Когда же после рассказа о завтраке у Канта и прочем дело дошло наконец до того, как Пилат в белой мантии с кровавым подбоем вышел в колоннаду, гость молитвенно сложил руки и прошептал:
— О, как я угадал! О, как я все угадал!
Описание ужасной смерти Берлиоза слушающий сопроводил загадочным замечанием:
— Об одном жалею, что на месте этого Берлиоза не было критика Латунского или литератора Мстислава Лавровича... — И исступленно, но беззвучно вскричал: — Дальше!
Кот, садящийся в трамвай, чрезвычайно развеселил гостя, и он давился смехом, глядя, как взволнованный успехом своего повествования Иван прыгал на корточках, изображая кота с гривенником возле усов.
— И вот, — вдруг туманясь и загрустив, сказал Иван, — я и оказался здесь.
Гость сочувственно положил руку на плечо бедного поэта и заметил:
— Вы сами виноваты во всем. Нельзя было держать себя с ним столь развязно и, я сказал бы, даже нагловато. Вот вы и поплатились!
— Да кто же он, наконец, такой? — приходя в возбуждение, спросил Иван.

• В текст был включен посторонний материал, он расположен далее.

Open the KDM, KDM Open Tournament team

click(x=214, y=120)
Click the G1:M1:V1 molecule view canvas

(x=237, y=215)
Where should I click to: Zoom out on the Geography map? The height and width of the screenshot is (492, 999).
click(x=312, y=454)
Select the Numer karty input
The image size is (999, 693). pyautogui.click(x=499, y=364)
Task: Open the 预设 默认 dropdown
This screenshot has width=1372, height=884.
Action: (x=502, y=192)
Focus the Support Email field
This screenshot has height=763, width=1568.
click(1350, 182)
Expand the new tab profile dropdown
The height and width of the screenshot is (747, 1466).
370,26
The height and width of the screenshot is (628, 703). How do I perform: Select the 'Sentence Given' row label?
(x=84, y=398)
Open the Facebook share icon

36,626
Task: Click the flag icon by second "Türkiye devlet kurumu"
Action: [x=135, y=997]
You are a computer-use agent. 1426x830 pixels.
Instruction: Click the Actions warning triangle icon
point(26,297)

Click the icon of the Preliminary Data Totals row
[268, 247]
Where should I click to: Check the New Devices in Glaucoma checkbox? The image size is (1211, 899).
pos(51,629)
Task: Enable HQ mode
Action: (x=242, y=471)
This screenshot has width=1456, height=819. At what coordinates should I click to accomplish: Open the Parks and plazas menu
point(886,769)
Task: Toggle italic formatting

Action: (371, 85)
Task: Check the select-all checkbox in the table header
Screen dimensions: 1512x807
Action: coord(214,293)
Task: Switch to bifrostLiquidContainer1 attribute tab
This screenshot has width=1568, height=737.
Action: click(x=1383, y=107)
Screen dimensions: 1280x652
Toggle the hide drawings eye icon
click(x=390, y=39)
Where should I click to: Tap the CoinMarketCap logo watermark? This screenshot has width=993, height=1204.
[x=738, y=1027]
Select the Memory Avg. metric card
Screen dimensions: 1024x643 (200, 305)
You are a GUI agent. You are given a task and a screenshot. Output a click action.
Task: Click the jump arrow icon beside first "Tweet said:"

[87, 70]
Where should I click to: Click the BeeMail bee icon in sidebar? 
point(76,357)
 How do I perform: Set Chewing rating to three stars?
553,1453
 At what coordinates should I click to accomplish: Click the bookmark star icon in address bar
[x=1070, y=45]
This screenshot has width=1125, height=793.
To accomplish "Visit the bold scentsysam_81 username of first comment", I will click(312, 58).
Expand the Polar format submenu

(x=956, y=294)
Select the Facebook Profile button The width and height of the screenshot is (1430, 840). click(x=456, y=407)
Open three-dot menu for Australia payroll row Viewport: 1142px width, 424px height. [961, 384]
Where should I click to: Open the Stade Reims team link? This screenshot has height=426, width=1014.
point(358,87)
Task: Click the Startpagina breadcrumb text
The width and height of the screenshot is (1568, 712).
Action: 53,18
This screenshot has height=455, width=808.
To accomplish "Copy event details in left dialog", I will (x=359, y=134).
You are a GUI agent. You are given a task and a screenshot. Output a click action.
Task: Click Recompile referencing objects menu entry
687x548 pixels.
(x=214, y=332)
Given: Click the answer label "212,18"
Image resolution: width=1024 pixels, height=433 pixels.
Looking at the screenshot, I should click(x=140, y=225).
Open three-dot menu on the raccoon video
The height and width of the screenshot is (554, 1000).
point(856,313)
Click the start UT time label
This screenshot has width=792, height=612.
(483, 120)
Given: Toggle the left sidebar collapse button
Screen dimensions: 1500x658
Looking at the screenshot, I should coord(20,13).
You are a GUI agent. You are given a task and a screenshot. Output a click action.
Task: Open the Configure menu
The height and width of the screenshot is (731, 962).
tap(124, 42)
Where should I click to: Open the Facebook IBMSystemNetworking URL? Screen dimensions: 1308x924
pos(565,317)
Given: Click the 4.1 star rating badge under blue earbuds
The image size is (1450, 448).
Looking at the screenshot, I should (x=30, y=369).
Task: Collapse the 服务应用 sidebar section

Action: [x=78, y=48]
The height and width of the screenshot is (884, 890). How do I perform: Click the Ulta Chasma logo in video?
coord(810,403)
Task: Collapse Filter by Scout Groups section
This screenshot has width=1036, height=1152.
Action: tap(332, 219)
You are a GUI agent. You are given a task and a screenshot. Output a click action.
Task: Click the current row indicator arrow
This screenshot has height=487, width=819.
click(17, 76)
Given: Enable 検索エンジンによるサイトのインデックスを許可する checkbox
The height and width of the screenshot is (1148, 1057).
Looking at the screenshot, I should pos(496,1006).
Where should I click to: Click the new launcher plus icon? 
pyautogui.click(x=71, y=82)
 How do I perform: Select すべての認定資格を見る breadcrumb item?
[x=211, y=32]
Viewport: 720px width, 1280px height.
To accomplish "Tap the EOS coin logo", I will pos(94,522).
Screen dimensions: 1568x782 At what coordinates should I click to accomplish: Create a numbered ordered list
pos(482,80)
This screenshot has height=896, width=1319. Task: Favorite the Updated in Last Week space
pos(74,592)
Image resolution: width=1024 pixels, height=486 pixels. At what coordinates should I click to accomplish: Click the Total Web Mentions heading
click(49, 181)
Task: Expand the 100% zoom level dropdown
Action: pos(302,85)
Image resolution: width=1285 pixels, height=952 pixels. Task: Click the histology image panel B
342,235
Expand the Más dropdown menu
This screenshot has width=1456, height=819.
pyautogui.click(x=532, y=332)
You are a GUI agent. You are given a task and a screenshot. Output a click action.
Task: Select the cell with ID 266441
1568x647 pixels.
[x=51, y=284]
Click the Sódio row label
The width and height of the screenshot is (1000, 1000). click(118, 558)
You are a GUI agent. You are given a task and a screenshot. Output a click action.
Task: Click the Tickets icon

Гость вгляделся в Ивана и ответил вопросом:
— Вы не впадете в беспокойство? Уколов и прочей возни не будет?
— Нет, нет! — воскликнул Иван. — Скажите, кто он такой?
— Ну хорошо, — ответил гость и сказал веско и раздельно: — Вчера на Патриарших прудах вы встретились с сатаной.
Иван не впал в беспокойство, но был как-то ошарашен.
— Не может этого быть, — заговорил он, — его не существует!
— Помилуйте, уж кому-кому, но не вам это говорить, — возразил гость, — вы были одним из первых, кто от него пострадал. Сидите теперь в психиатрической клинике, а все толкуете о том, что его нет. Право, это странно!
Сбитый с толку Иван замолчал.
— Лишь только вы стали описывать его наружность, — продолжал гость, — я догадался, кто был перед вами. И нечего говорить, что первые же его речи, что вы мне привели, рассеяли всякие мои сомнения. Его нельзя не узнать. Впрочем, вы... вы меня извините, вы человек невежественный?
— Бесспорно, — подтвердил Иван.
— Ну вот... неужели вы даже оперы «Фауст» не слыхали?
Иван, конфузясь, объяснил, что как-то все времени не было, то комиссии, то заседания, то он ездил в санаторий поэму писать... Словом, не пришлось...
— Ну вот... Неудивительно. А вот Берлиозу я, признаться, удивляюсь. Он человек не столько начитанный, сколько хитрый. Хотя в защиту его я должен сказать, что, конечно, Воланд может запутать кого угодно...
— Как? — воскликнул Иван.
— Тише! — воскликнул гость. — Что такое?
— Понимаю, понимаю, — забормотал Иван, — у него буква «В» на портсигаре.
— Ну вот-с...
— Неужели он действительно был у Понтия Пилата? — всматриваясь в луну, плывущую за решеткой, прошептал Иван. — А меня сумасшедшим называют!..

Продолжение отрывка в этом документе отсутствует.